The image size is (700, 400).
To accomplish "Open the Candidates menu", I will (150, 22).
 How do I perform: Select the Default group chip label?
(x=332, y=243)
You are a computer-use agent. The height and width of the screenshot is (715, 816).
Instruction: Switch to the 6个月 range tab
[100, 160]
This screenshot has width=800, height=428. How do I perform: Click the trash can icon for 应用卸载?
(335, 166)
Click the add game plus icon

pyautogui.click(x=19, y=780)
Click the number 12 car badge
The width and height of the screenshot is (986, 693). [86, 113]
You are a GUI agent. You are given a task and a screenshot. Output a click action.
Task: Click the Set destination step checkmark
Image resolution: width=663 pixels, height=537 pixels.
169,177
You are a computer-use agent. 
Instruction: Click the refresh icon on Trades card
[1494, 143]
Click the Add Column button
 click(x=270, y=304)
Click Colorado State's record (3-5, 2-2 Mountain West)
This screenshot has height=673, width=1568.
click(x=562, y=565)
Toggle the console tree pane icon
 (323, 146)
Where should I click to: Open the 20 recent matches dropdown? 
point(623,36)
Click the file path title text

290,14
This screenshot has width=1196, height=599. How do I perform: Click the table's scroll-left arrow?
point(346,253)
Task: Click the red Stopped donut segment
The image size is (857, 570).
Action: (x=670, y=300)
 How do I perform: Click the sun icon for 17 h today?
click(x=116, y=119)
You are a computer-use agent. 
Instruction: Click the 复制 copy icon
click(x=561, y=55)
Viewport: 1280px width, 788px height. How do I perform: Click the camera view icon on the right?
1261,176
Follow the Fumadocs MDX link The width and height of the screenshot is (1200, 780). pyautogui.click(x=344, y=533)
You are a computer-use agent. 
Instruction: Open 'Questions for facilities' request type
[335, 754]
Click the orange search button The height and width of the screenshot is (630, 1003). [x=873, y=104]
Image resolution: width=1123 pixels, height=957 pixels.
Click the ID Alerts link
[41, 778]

ACTION ITEM:
No lines before the one containing "Image resolution: width=1123" belong in the answer; write out that line and each one after it exactly, through the end of the records.

EXERCISE ANSWER:
Image resolution: width=1123 pixels, height=957 pixels.
Click the ID Alerts link
[41, 778]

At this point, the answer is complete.